Maddeningly, in the same breath I admire all these folk - every one of them, both good and bad - for having the gall to do it in the first place. I, most certainly, do not possess that essential gall, for I know I haven't a cat in hell's chance of being the remotest bit good at it. I have tried, oh yes. However, I failed miserably by making a complete fool of myself and once breaking down in tears on location in a pretty French farmhouse garden. So now I know my place, which is here, modestly, in front of a rather ancient, black-and-white laptop screen.
Yet having endured several years viewing of the entire gamut, when I now see shoddy TV cookery - with its ignorant instructions, sloppy techniques and plain silly dishes cooked on extravagantly professional, canary-yellow enamelled cast-iron kitchen ranges - all I now feel is a desperate sadness over this increasingly wayward culinary circus.
I have enormous integrity when it comes to the subject of food that is well cooked, and I remain proud to be so continually obsessed. I know no other way. At the same time, I have no spurious wish to be offensive towards those who, unlike me, have that rare talent of showing off their culinary prowess in front of a television camera. I merely wish to see programmes that are genuinely informative, properly put together and that will simply urge the average person to cook. TV chefs should be there to teach us, as well as to entertain. And it can be done. It has been done. But why is it becoming such a rare thing?

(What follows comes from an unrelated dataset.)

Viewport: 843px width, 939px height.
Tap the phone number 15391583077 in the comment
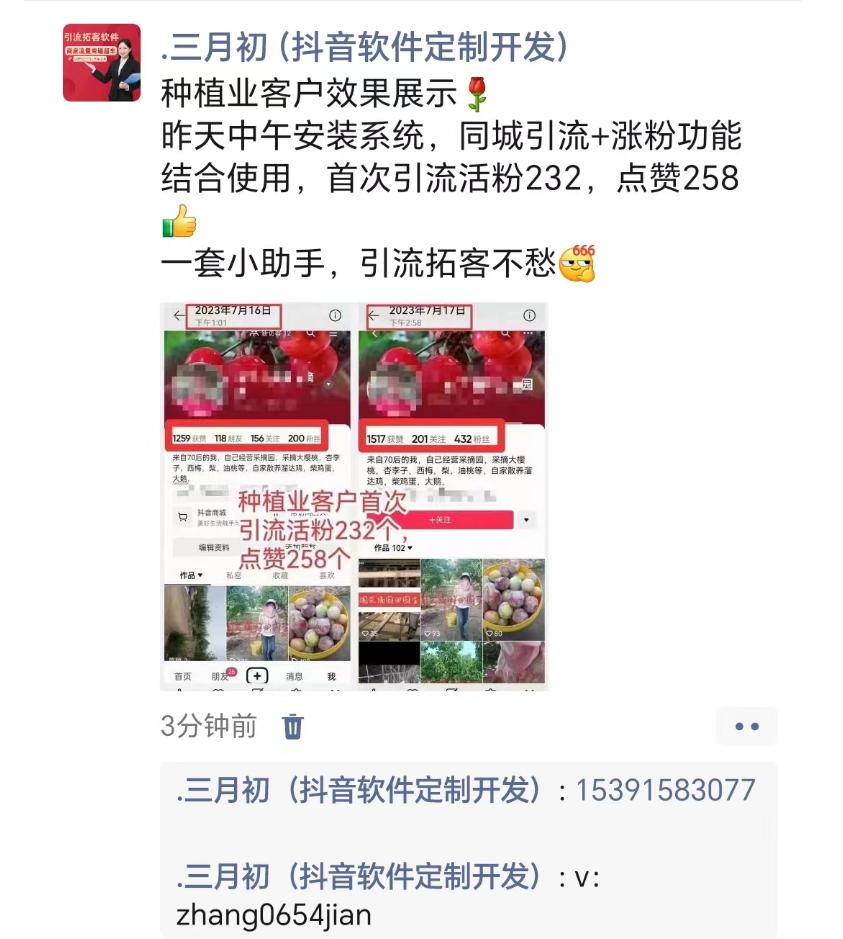click(x=665, y=790)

With this in mind, it surely must have fully confounded the curious Food and Drink viewer to be advised that: "If your custard [to accompany Anthony Worral Thompson's apple towers, see right] happens to split when making it, just give it a blast in the liquidiser to get rid of any eggy bits." Ultimately, this almost seemed an excuse for actually having to show viewers how to finish cooking the custard in the first place - which turned out to be the case. But then it did, only for a brief moment, finally cross my mind that once the whole concoction was neatly placed in the very centre of a big blue glass plate and showered with sifted icing sugar, the entire charade might just have been for the benefit of the camera rather than the cook.
Here's one I made earlier
When jolly Ainsley Harriot (pictured left) told viewers that a dish of chicken breast cooked with chopped vegetables would take them only 30 minutes to prepare, he blithely omitted to inform those at home that it might well take them up to an hour to professionally chop those vegetables into such minutiae in the first place - which is a skill the cheery chap has spent most of his hard-working formative years perfecting to a tee.

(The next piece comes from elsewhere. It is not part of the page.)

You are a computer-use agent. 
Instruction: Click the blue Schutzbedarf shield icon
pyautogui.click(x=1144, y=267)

Why oh why, dear Anthony Worral Thompson (pictured centre, an innovative and intelligent chef if ever there was one), did you find it necessary to slice a peeled apple into five discs and sandwich them together with marinated raisins to form a teetering tower, before finally baking them in the oven? Perhaps the traditional idea of coring an unpeeled Bramley, filling its cavity with dried fruit, sugar and butter, and gently baking it for an hour or two, is now not seen as exciting enough. But at least it works. Bramley apples collapse to an agreeable sticky mush when fully cooked, so it only remains for me to guess that the ones presented could only have been in the oven for 25 minutes at the very most - they appeared to still have a definite crunch to them. The ridiculous thing is, I cannot for the life of me remember any TV chef who has ever cooked a simple baked apple.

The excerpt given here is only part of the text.